The dose-dense regimen was associated with increased grade ≥3 toxicity (34% versus 53%, P<0.001), primarily lymphopenia and fatigue.
Dose-dense temozolomide also had a greater adverse impact on neurocognitive function, symptoms, and quality of life, Terri S. Armstrong, PhD, of the University of Texas Health Science Center at Houston, and colleagues reported in the second article.
Investigators used validated assessment instruments to evaluate the outcomes in 182 patients at baseline and after each of the planned six cycles of therapy. Baseline scores related to neurocognitive and physical function were associated with both OS and PFS. The change in the net clinical benefit (results of all tests) from baseline to cycle one also was associated with overall survival and PFS.

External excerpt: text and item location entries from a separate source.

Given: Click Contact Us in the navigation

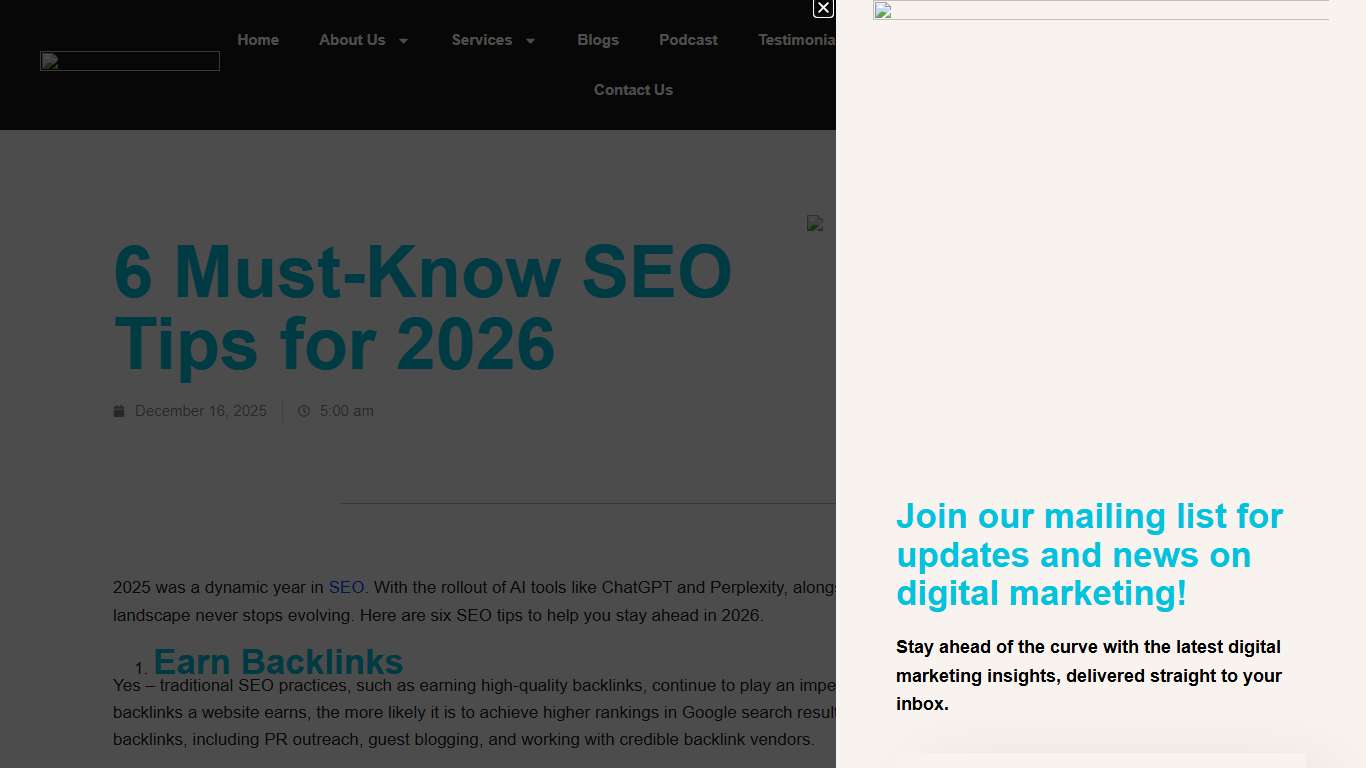Looking at the screenshot, I should click(633, 90).
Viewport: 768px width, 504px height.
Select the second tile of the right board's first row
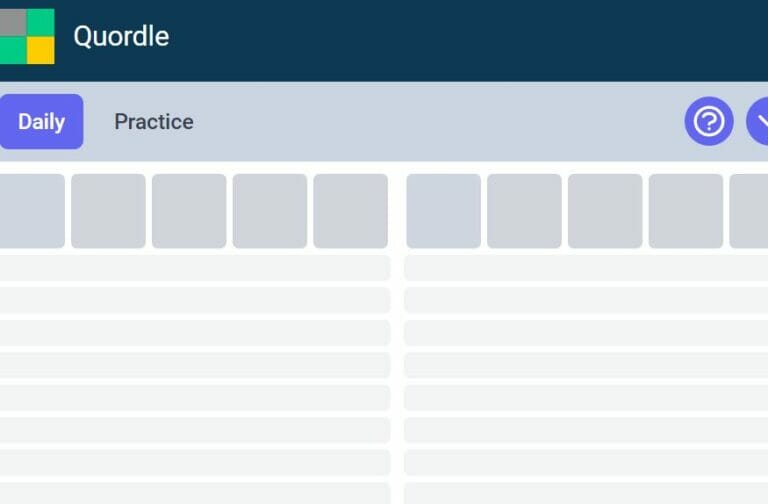[524, 211]
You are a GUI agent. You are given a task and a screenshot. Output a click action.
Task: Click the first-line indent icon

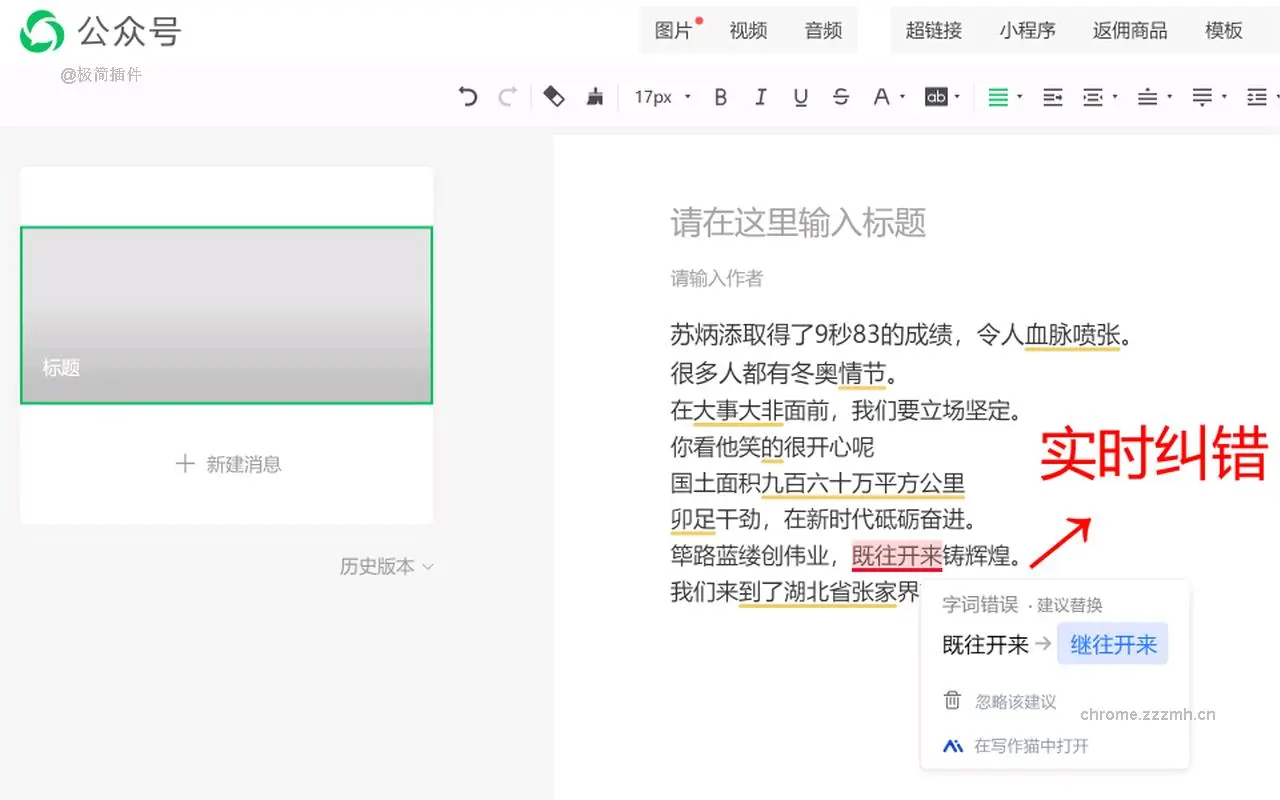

Patients in the dose-dense arm had greater deterioration in all components of net clinical benefit from baseline to cycle four in global health and motor function scores, overall symptom burden, overall symptom interference, and activity related symptom interference. Neurocognitive function did not differ between the groups.
“Although future trials incorporating the net clinical benefit measures are needed to validate these findings, our results strongly support making the net clinical benefit measures a component of brain tumor clinical trials,” Armstrong’s group concluded. “These net clinical benefit measures can potentially be used for stratification and also provide a dimension of treatment for efficacy that is not adequately determined by traditional measures.”